Tonight I celebrated a funeral Mass for a 5-month old fetus. His name was Daniel. His parents and three brothers had looked forward to the new addition to their family. A week-and-a-half ago the mother, we’ll call her Maria, began having complications. Four days later delivery was induced, but the child could not be saved. Expectation and dreams of a baby boy’s future turned to the nightmare of heart-wrenching sorrow and funeral planning instead.
The experience also proved to be one the most profound of human warmth and faith I have ever had the privilege to participate in.
They wanted me soon at the hospital, I was on a visit to a parish family’s home, and Maria had not yet come out of the very strong anesthesia. They hoped I would be there when she woke up. I knew it was going to be a long and difficult night.
The waiting area and the hospital room were full of family and parishioners. Visitors had kept silent vigil in the room as an image of Our Lady of Guadalupe, understanding mother, surrounded by flowers and holy cards, blessed all with radiant countenance.
Maria had indeed not fully awoken by the time I got there. Her husband “Jose” and I were there, one at each side. When she came to she saw the expression on people’s faces, and with me at her side knew that something had gone terribly wrong. I had to tell her “Daniel ya está con Dios, se nos fue.” (Daniel is with God now, he’s left us.) And then began the awful process of acceptance.

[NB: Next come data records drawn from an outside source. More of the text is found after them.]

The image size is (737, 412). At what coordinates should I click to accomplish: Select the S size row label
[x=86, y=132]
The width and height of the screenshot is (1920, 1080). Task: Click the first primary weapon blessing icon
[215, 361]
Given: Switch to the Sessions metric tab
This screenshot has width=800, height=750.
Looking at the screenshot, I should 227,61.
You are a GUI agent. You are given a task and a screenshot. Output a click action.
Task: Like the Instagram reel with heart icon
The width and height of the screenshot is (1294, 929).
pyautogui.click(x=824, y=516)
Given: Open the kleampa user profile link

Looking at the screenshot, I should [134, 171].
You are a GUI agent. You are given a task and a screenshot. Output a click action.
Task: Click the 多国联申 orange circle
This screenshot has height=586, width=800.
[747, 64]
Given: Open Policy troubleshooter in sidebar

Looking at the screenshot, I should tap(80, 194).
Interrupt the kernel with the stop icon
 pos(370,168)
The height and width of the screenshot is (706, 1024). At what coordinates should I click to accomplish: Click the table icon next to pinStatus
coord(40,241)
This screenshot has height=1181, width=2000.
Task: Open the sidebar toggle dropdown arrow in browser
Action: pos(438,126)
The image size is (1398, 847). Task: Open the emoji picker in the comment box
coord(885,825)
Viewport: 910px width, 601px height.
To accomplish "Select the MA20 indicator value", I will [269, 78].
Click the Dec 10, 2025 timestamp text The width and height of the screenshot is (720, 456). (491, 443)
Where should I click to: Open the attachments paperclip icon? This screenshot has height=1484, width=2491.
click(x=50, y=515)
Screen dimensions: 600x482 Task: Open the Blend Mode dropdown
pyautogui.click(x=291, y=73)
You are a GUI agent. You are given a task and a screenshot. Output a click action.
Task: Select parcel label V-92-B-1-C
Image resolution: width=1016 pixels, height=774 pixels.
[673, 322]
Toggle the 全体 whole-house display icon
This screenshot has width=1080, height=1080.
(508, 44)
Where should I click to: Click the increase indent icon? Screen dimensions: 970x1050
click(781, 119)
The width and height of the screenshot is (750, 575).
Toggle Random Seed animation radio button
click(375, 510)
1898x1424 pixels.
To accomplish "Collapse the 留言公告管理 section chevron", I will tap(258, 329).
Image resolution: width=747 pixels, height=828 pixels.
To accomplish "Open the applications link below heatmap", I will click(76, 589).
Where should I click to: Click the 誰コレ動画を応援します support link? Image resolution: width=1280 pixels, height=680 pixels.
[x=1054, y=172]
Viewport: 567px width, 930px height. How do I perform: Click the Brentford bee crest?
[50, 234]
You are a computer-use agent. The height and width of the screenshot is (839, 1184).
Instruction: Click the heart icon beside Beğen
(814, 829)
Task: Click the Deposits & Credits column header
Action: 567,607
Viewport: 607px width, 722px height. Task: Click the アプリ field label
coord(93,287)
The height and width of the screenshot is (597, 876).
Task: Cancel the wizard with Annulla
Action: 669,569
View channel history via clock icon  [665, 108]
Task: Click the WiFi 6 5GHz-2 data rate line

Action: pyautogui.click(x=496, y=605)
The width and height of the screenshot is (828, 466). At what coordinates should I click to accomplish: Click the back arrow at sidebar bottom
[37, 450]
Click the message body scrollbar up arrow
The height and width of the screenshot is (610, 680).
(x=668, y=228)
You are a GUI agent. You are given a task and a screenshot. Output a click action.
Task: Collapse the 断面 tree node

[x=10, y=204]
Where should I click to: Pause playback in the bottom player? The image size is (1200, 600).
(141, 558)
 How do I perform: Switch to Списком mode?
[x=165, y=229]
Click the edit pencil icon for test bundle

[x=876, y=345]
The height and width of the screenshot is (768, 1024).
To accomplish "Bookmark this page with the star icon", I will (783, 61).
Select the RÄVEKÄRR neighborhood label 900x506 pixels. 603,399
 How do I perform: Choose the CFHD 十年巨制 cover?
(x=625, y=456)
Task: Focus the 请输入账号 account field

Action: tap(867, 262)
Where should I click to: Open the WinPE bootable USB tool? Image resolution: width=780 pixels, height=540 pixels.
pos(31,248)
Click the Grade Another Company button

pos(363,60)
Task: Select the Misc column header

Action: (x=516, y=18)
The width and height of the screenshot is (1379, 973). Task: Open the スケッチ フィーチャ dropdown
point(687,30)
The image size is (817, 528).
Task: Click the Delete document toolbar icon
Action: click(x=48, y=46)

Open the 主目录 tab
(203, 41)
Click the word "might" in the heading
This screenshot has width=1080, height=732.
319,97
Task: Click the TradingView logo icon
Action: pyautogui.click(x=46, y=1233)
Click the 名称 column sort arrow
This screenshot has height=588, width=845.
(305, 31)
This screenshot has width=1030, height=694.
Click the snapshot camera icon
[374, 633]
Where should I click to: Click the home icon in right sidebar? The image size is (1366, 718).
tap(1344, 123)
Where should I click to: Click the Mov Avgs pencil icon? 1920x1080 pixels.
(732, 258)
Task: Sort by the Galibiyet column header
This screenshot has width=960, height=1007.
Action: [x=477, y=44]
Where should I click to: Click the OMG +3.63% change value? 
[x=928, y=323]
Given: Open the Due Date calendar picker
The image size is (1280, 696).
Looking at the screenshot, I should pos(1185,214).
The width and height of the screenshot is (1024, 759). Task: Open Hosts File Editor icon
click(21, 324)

We placed the baby in her mother’s arms. She kissed him, commented on how he looked like their middle son. She rocked him, cried, and begged God to be able to understand the incomprehensible why. She blessed Daniel, and after a time so did his father Jose and the two older boys, each taking turns cradling their newborn, stillborn brother.
The room filled quickly with children who curiously and sadly observed Daniel and the ritual of grief engaged in by the adults and older children. We prayed the prayers after death and commended little Daniel’s soul to the care of the most high and entrusted his distraught family to divine providence.
I made the call to the funeral home, since the parents had limited English and such doings are not something for Daniel’s teenage brothers, all perfectly bilingual. We walked the family through the whole process and I watched with pride as parishioners lovingly surrounded the family during the days between death and funeral.
At church there were final goodbyes to Daniel as his little casket which looked more like an ice cooler than any kind of coffin was closed for the last time. The parish children asked to serve Mass, there was a full complement of altar servers ready with cross, candles, incense and holy water, eager to do their part to accompany another child in the rites that would send him home and bring consolation to his family.
The congregation that gathered, including many children, sang hymns, psalms and responses to the Mass (much of the Mass is sung in Latin American countries) and with their voices lifted Daniel to God’s embrace and interceded for God’s healing for the family.
Afterward the Baptist funeral director said to me, “Father, if I ever became Catholic that is how I’d want to be sent off. I didn’t understand a word of it but it was all so beautiful.”
And so it can be when we live the treasure of our faith to its fullest with deep trust in God and in communion with the saints and our sisters and brothers. Death is part of everyone’s experience, but so often in our modern culture we try to sanitize it and wish it away. Loss and loss of children strikes everyone, regardless of race or culture. Sometimes other cultures can remind us that death is a very human and humanizing experience and that the song, tears, and touch of the whole community, toddlers to seniors, unites us with those who await us in heaven and strengthens us who remain.